The play would lead to an astounding theatrical career, including eight Tony Awards, as well as memorable stagings of plays by Lillian Hellman, David Rabe and Tom Stoppard, and most recently Eric Idle's Spamalot. Neil Simon has said, "I have never worked with anyone in my life, nor will I ever work with anyone, as good as Mike Nichols."
Nichols's growing reputation as a theater director led to his first film
job and it was baptism by fire. Controversy over the language in Edward Albee's play and the personal lives of its stars had ensured that WHO'S AFRAID OF VIRGINIA WOOLF? would be among the most anticipated films of 1966, and some Hollywood insiders doubted that a first-time director could handle it. To prepare, Nichols spent weeks locked in
a screening room, poring over films by Fellini, Truffaut, Elia Kazan, and George Stevens, while soliciting advice from established filmmakers
like Billy Wilder.
His preparation paid off, and the film stunned critics with a tactile, kinetic camera that captured the timeless work of an ensemble for the ages, led by the raw, transfixing performance by Elizabeth Taylor. Throughout the production, Nichols sought to stay faithful to the
play's ambiguities, over the objections of studio head Jack Warner.
The triumph of this landmark film lies in the searing portrait Nichols draws of a couple who are at once so violently at odds and yet
so deeply in love.
Nichols received an Oscar nomination for VIRGINIA WOOLF, but
with his next venture, he both won the Oscar and carved out an
everlasting place for himself in film history. "THE GRADUATE is
one of those movies that feel at once brilliantly original and inevitable," writes San Francisco Chronicle critic Steve Winn, who describes the film as "hard-wired into the culture's filmic DNA."
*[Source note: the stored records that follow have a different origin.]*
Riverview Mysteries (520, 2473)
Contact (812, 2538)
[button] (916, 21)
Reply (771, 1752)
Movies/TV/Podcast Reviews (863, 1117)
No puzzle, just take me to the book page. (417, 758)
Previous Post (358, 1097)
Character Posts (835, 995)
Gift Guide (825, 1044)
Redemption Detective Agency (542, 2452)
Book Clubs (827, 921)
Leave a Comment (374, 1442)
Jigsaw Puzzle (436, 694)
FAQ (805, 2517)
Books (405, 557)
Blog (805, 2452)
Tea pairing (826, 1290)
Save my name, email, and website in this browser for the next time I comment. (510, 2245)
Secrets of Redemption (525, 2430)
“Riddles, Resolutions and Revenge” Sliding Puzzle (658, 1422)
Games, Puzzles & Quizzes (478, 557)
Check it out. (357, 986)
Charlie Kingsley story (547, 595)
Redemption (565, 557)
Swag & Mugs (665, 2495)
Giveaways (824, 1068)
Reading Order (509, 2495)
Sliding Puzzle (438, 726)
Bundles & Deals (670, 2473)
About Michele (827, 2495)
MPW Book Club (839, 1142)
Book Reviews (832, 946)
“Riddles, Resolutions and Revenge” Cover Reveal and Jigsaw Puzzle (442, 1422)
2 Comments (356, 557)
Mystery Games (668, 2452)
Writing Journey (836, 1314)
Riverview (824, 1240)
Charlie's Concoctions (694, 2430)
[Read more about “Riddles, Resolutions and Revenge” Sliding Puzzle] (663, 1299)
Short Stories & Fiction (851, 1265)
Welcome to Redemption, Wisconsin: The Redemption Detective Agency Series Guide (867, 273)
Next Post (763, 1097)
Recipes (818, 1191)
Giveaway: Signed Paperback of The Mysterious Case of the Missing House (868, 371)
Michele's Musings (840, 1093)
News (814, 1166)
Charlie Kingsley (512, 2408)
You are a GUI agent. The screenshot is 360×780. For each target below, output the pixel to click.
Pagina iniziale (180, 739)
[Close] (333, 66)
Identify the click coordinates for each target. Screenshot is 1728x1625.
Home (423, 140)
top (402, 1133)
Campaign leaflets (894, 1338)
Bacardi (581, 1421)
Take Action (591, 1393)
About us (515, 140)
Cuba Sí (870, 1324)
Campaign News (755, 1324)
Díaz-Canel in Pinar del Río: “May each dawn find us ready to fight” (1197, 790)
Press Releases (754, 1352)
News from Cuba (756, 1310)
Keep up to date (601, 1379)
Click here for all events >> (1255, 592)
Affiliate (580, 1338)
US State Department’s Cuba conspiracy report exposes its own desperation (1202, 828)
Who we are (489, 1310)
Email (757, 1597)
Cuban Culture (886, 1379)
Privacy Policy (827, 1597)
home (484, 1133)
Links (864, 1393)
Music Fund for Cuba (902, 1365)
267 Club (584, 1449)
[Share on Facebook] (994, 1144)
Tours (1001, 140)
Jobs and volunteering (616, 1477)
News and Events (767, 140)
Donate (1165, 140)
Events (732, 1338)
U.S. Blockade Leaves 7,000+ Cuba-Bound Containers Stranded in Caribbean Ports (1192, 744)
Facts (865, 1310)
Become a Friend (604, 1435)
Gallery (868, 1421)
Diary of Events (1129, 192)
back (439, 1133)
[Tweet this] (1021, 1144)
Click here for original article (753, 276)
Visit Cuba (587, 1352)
Viewers are still debating whether THE GRADUATE is a mockery
or a celebration of the counterculture, whether Benjamin Braddock is (in Roger Ebert's words) "an admirable rebel" or "a self-centered creep," and whether any happiness truly awaits Benjamin and Elaine
in the film's "happy" ending.
Nichols's artistic audacity lies precisely in this refusal to explain the deeper implications of these films that seem so perfectly lucid in every other way. In SILKWOOD he brought us an outspoken heroine whose humanity threatened to undermine the integrity of her crusade. In CARNAL KNOWLEDGE, he outraged many by casting a savage eye on male sexual conquest. And in WORKING GIRL, he had us rooting for a screwball heroine in a modern world. It is a film that
ultimately celebrates the immigrant experience and all the tiny tales that make up the American dream.
In 2003, just when the world had defined the boundaries of theater and film, Nichols astounded us again with the visual inventiveness
of ANGELS IN AMERICA, translating Tony Kushner's masterpiece
of theater into a masterpiece of cinema. Dreams and reality are
conflated in a way that is at once extravagant and naturalistic; hope and despair fuse as one. For critic A. O. Scott, Nichols's ANGELS
"is about the decision to live as though the world were comic — which is to say, secular, forgiving, forward-looking — in the face of growing evidence that it is, more often and more fundamentally, the opposite."
Mike Nichols likes to quote his favorite line from THE PHILADELPHIA STORY: "The time to make up your mind about people is never." Perhaps what we can wish for is that Mike Nichols will continue
to surprise us with the tremendous chances he takes — and hope the day never comes when he decides to make up his mind about us.